Panelist decides to render his opinion even though it will be ignored.
Earlier today I wrote about Nominet’s Dispute Resolution Service for .uk domain names, and how the registry wants it to be the “final say” on domain disputes for .uk domain names.
UDRP, the arbitration mechanism for a number of top level domain names including .com, is different. It’s meant to be a fast way to resolve clear cut cases of cybersquatting. When a domain is ordered transferred, the owner of the domain can halt that transfer by filing a lawsuit within 10 days of the order.
Since UDRP is considered junior to a real court’s decision, most panelists will suspend a case if a lawsuit is filed over the domain. After all, the panelist’s decision will be moot.
So I found it interesting today to see a decision rendered for Brickman.com.
The domain name is owned by Tucows. Its ownership goes back to 1996 because the domain is part of the surnames domain business the company acquired. It uses the domain for its email address service; if your last name is Brickman you can get an email address like email@example.com.
In this case, Tucows filed a lawsuit in Ontario’s Superior Court of Justice seeking declaratory relief prior to its response deadline for the UDRP. It also informed National Arbitration Forum about the lawsuit.

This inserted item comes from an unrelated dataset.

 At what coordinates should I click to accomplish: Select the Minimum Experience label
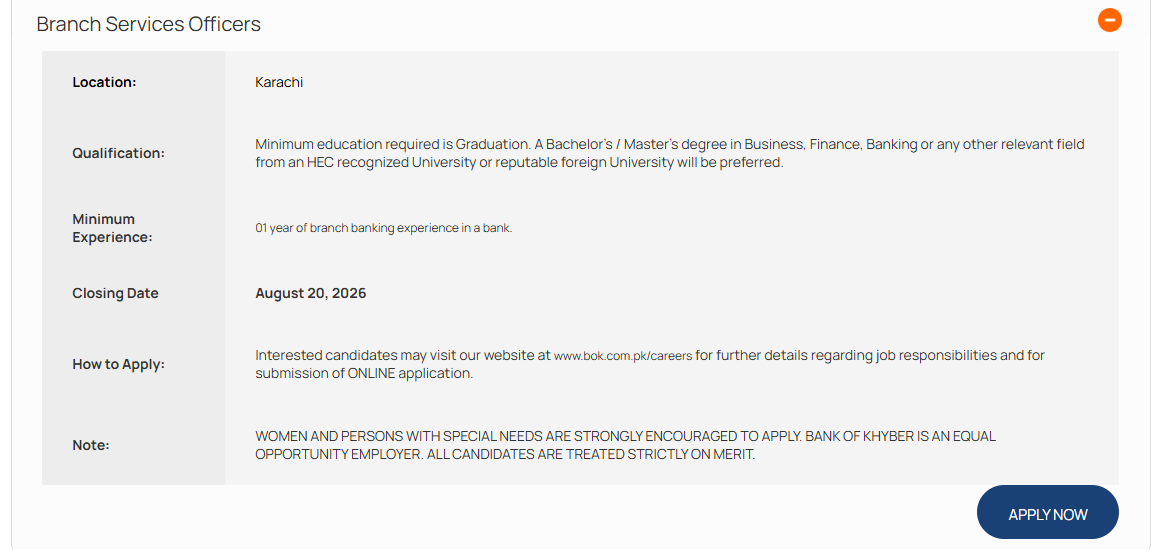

Normally, a panelist would just close the case. But not panelist Paul A. Dorf, who decided to go ahead with the case and find in favor of a landscaping company that uses the name Brickman.
Why he did that isn’t clear to me, but Dorf certainly makes a good living with UDRP.
One thing I do know: the complainant didn’t do its homework. It should have know that Tucows would file a lawsuit in Canada. Its legal bill for this domain dispute is about to balloon.